━━━ Data for processing ━━━

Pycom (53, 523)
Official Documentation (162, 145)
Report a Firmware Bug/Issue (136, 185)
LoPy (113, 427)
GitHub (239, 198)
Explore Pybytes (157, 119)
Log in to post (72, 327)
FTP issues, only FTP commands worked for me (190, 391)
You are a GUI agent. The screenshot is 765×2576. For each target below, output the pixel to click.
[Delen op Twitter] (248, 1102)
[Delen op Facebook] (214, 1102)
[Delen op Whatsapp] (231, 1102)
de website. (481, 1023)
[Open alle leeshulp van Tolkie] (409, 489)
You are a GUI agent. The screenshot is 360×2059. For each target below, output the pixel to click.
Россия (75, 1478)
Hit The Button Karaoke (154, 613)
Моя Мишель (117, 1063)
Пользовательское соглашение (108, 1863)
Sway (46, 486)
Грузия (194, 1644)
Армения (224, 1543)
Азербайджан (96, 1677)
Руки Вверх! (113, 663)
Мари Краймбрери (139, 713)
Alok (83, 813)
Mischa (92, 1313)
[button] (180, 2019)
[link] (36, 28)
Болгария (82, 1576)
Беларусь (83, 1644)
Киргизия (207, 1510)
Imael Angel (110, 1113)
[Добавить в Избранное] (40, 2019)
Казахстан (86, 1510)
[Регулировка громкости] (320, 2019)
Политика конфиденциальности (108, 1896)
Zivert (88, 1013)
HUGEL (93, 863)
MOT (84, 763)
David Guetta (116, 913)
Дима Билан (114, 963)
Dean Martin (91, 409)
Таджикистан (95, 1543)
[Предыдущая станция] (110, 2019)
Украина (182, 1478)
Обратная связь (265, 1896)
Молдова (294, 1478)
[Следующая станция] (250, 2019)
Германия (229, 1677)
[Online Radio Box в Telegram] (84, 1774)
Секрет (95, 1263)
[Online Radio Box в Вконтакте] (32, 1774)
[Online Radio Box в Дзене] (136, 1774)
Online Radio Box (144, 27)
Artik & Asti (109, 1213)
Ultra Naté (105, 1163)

━━━

For this exercise, output exactly the lines above from the line with "Official Documentation (162, 145)" to the line with "Hit The Button Karaoke (154, 613)", counting both, and leave out the rest.

Official Documentation (162, 145)
Report a Firmware Bug/Issue (136, 185)
LoPy (113, 427)
GitHub (239, 198)
Explore Pybytes (157, 119)
Log in to post (72, 327)
FTP issues, only FTP commands worked for me (190, 391)
You are a GUI agent. The screenshot is 765×2576. For each target below, output the pixel to click.
[Delen op Twitter] (248, 1102)
[Delen op Facebook] (214, 1102)
[Delen op Whatsapp] (231, 1102)
de website. (481, 1023)
[Open alle leeshulp van Tolkie] (409, 489)
You are a GUI agent. The screenshot is 360×2059. For each target below, output the pixel to click.
Россия (75, 1478)
Hit The Button Karaoke (154, 613)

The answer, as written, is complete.